Aim of the exercise: Rewrite the data starting at the top and ending at the line containing "Action: pos(233,22)", replacing "breadcrumb path" with "navigation trail" and leaving everything else unchanged.

Stored dataset items

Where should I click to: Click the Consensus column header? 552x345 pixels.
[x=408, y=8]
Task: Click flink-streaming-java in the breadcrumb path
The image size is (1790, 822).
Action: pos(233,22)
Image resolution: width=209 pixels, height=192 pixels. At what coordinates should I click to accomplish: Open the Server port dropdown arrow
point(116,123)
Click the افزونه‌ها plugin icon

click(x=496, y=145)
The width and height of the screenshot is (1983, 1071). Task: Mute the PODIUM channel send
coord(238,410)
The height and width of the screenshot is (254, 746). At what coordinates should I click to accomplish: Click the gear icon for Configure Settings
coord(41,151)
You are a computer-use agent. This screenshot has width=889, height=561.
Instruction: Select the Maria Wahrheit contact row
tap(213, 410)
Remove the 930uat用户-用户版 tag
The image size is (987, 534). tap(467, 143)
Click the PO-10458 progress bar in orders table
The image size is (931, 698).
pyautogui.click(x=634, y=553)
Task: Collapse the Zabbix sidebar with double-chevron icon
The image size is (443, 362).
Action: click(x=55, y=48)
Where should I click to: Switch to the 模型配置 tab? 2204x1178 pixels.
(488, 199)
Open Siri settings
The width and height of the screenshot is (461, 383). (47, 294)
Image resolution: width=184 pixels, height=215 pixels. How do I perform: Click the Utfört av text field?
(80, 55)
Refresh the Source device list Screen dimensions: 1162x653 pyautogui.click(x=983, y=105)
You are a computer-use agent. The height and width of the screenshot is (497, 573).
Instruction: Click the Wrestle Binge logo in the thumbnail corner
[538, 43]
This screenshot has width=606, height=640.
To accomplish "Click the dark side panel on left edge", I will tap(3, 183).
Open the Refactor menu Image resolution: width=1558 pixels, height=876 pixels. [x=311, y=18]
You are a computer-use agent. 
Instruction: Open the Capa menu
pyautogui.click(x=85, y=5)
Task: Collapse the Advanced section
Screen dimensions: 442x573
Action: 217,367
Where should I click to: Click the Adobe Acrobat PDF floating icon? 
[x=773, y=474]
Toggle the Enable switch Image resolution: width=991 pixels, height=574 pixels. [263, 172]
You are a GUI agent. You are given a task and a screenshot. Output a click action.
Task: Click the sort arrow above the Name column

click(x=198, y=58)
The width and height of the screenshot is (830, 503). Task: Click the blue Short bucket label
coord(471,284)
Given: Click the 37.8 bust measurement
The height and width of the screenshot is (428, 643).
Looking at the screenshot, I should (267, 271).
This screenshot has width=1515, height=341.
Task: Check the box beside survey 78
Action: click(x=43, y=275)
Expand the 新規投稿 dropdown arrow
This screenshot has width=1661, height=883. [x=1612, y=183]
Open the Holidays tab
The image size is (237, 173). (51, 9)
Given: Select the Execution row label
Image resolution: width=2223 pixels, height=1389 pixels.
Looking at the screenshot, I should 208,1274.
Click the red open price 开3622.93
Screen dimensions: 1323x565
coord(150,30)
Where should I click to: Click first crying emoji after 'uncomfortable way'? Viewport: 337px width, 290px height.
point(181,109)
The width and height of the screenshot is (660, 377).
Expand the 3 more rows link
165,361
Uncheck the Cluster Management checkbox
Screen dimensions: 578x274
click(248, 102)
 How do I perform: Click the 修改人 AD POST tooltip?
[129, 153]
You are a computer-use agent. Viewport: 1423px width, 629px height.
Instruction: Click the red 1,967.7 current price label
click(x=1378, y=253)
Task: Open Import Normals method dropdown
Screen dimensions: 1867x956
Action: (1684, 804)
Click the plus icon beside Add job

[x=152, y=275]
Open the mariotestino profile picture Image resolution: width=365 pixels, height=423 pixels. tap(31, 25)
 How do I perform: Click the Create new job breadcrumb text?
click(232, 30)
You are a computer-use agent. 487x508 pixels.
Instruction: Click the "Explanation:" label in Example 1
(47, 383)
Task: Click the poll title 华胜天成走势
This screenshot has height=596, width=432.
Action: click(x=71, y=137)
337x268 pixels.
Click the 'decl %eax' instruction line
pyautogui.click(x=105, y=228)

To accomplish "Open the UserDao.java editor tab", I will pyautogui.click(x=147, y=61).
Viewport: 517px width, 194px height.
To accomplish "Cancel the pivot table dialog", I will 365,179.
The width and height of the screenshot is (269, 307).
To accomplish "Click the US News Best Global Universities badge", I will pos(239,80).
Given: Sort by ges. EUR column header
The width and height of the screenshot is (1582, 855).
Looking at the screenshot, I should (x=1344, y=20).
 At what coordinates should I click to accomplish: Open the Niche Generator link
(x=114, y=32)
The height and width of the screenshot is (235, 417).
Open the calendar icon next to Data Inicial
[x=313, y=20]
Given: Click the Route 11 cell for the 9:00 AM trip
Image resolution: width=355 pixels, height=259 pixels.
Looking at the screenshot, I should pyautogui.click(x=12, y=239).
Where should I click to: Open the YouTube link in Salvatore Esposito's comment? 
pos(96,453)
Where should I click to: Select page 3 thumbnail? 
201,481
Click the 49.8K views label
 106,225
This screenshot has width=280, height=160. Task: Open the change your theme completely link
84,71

The answer:
Where should I click to: Click the Consensus column header? 552x345 pixels.
[x=408, y=8]
Task: Click flink-streaming-java in the navigation trail
The image size is (1790, 822).
Action: pos(233,22)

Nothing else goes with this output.